= EXERCISE =
Go through the records and extract every line with the word "agent".

****

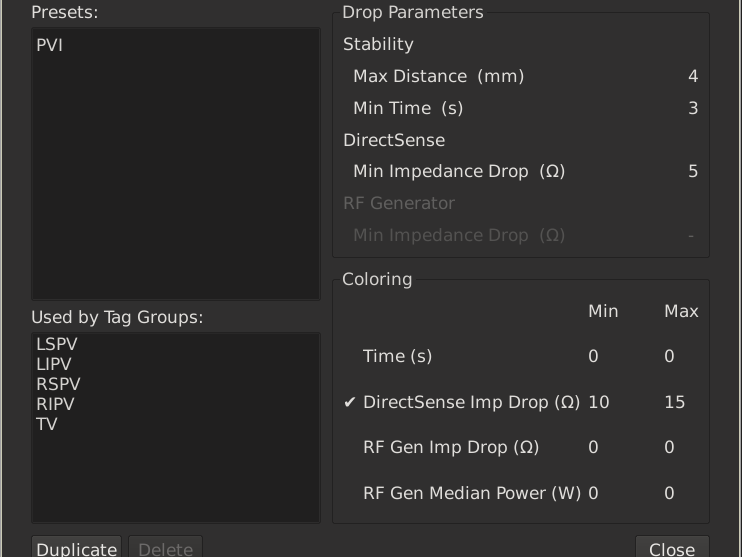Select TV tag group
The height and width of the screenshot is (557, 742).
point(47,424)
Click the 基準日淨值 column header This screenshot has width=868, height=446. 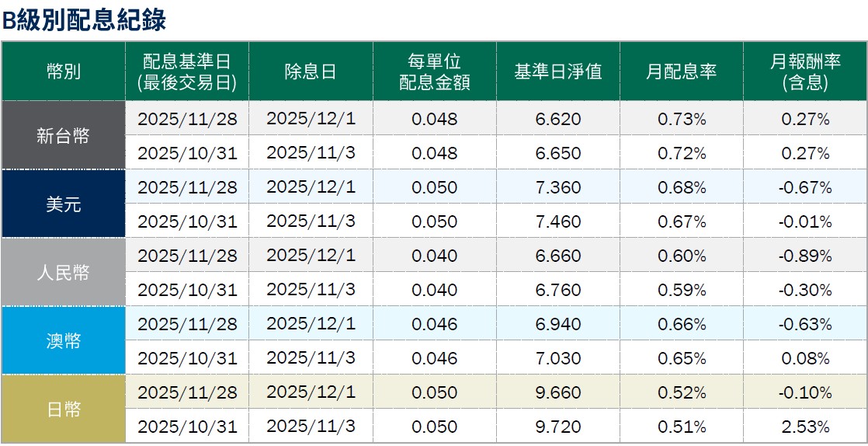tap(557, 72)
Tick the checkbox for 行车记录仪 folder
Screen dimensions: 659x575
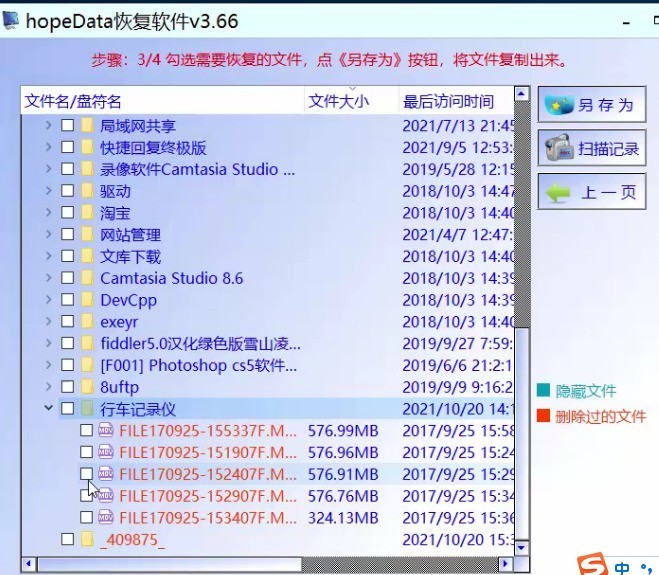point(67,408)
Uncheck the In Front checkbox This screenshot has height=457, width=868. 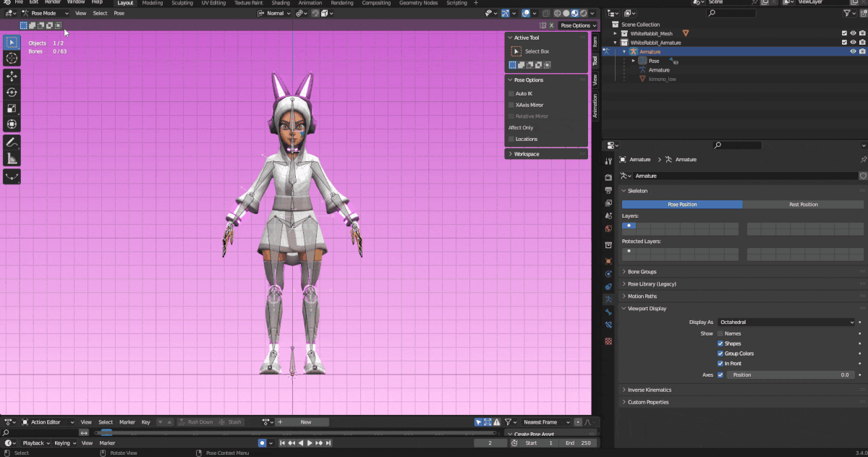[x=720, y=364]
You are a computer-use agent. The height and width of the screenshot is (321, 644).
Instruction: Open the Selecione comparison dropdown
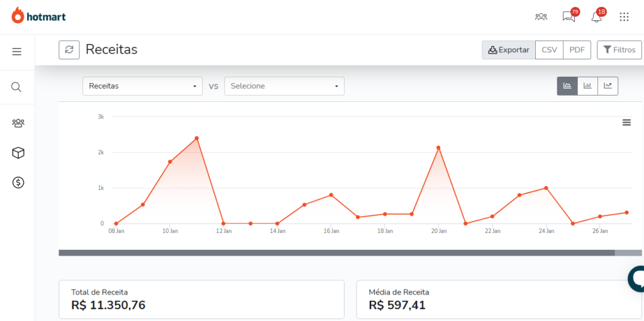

****

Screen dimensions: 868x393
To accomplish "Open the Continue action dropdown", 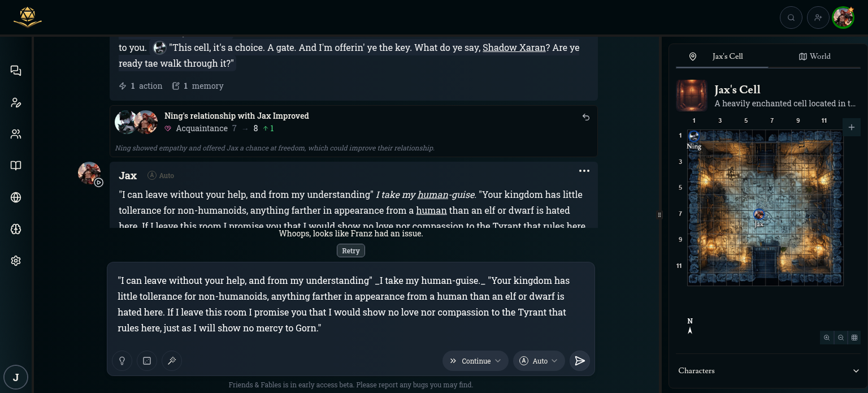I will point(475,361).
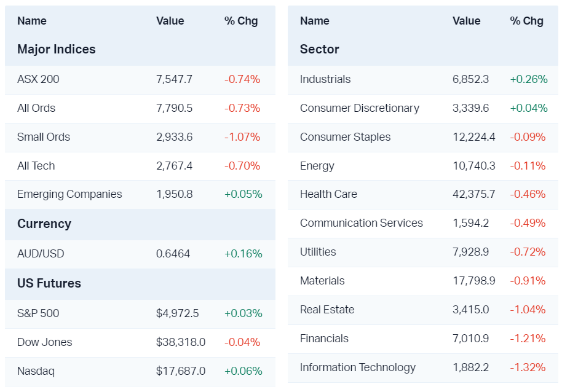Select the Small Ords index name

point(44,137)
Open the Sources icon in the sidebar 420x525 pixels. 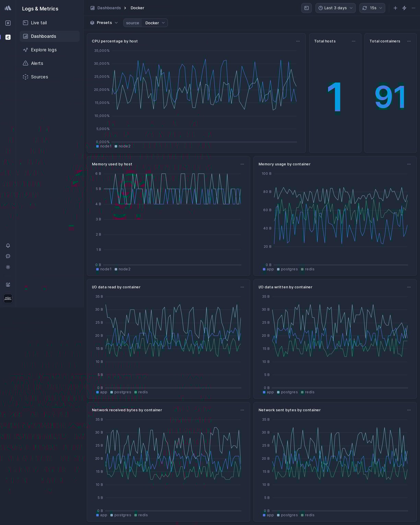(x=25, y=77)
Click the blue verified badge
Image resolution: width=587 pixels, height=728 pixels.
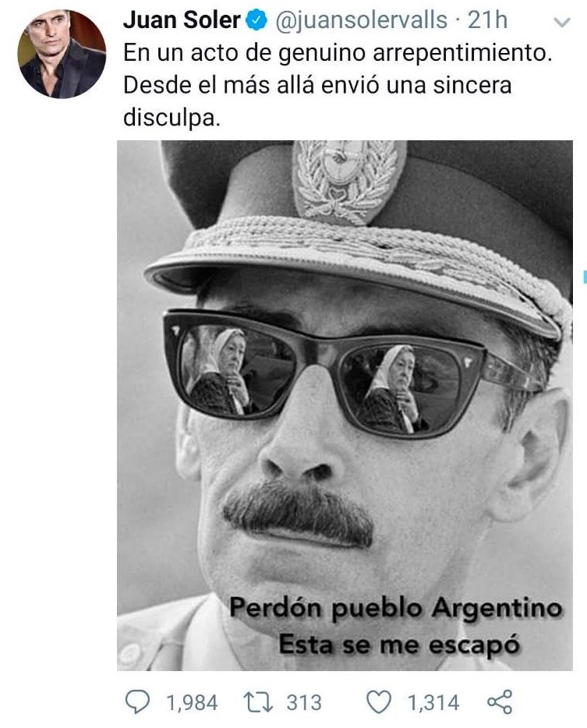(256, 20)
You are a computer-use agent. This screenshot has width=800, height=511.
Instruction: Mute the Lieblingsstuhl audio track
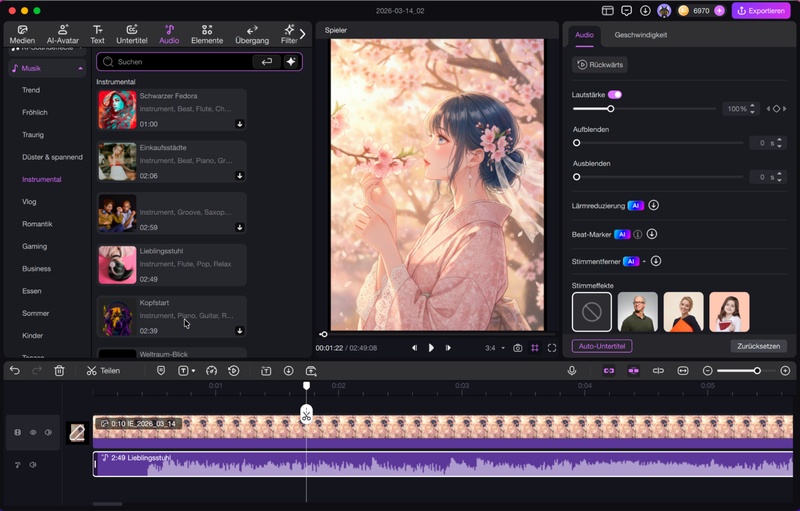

****

= RESULT OF THIS TASK =
You are a computer-use agent. The height and width of the screenshot is (321, 644).
You are a computer-use agent. This screenshot has width=800, height=511.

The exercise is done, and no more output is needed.